Hey – you’re the career rep – stop reading this and help me find me a summer job.
All right, as I feverishly work to field an intramural basketball team from my section, I have found that most people I ask would rather get another flu shot than join the team. I suspect one of two things. Either Section F does not want to join because we amassed just two wins between our football and soccer teams, or more likely, this is a school-wide motivation problem that requires immediate resolve on our parts. I have really been thinking about it – and I think I have found some fail-safe responses to the numerous excuses you will no doubt encounter.
I don’t play basketball – I’m terrible.
The trick here is to take this person out in the hall and ask them to point out all of the 7’2″ players walking around that they will likely have to play against. Most probably they will instead see me on my tiptoes trying to get the mail out of my box and of course dropping it all over the floor. My 170 pounds of uncoordination will certainly settle their nerves. They may even realize that the majority of us at HBS are not on a basketball scholarship.
I want to see that consulting company presentation.

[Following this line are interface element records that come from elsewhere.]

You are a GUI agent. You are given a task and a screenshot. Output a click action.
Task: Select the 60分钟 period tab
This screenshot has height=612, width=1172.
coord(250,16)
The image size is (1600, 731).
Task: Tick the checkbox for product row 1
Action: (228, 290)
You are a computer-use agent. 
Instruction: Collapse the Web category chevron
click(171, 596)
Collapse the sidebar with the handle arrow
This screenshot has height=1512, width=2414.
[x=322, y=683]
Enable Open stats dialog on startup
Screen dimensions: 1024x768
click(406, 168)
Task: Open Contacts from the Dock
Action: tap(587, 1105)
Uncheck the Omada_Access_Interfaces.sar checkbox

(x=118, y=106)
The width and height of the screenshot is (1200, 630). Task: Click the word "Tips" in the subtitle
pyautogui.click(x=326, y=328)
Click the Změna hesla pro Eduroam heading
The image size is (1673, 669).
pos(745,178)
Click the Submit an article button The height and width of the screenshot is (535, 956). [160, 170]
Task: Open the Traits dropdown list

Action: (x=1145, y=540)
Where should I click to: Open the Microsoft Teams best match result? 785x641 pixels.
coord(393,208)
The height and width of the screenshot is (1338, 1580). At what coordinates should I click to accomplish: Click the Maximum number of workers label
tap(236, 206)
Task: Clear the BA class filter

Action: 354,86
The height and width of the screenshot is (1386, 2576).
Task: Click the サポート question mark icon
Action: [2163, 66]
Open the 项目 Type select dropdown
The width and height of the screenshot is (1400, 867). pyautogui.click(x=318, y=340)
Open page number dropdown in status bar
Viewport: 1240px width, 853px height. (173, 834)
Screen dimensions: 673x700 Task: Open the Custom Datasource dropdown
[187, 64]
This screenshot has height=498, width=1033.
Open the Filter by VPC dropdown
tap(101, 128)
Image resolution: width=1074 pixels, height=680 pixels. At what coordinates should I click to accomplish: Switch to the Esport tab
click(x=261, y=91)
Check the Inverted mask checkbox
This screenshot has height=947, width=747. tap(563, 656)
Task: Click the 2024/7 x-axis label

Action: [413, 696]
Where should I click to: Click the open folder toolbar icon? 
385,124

This one is easy. Just jump on the career web site and show them that the company will do the same brief Wednesday at lunch, again Thursday afternoon, on Saturday at wine tasting, at next week’s practice case interview workshop, at the consulting career fair, on every trek, at Cyberposium, and at an expensive French restaurant in Boston. No doubt during one of those events, your section won’t have a game or practice scheduled.
I need to study.
Come on. Statistically there is a 1.18% chance that you will be cold called, a 50% chance that you will be able to take a wild guess that will satisfy the prof, and a 4.2% chance that the guy at the end of the row will raise his hand and bail you out.
I might be there.
Caution. This is code for “I won’t be there, but I want to you to stop bugging me.” I have found that guilt trips work best here. Like – “you’re a life saver, now we won’t have to forfeit.” That sense of duty that got them to HBS will force them to lace up the high tops.
I like to sleep after class.
OK, if they have not mastered the art of sleeping with their eyes wide open during class, you don’t want them on the team anyway.
If none of this works, remind them of these things:
oAthletic teams create strong bonds and are a great outlet to interact with classmates.
o Intramurals are a fun way to get some exercise.
o Expectations are low and like the classroom, intramurals are a no-risk environment.
oJesse Jumpshot makes $3MM doing this stuff.
I’ll see you all on the courts. If you can’t find me, I’ll be the one missing that lay-up on the wide-open breakaway.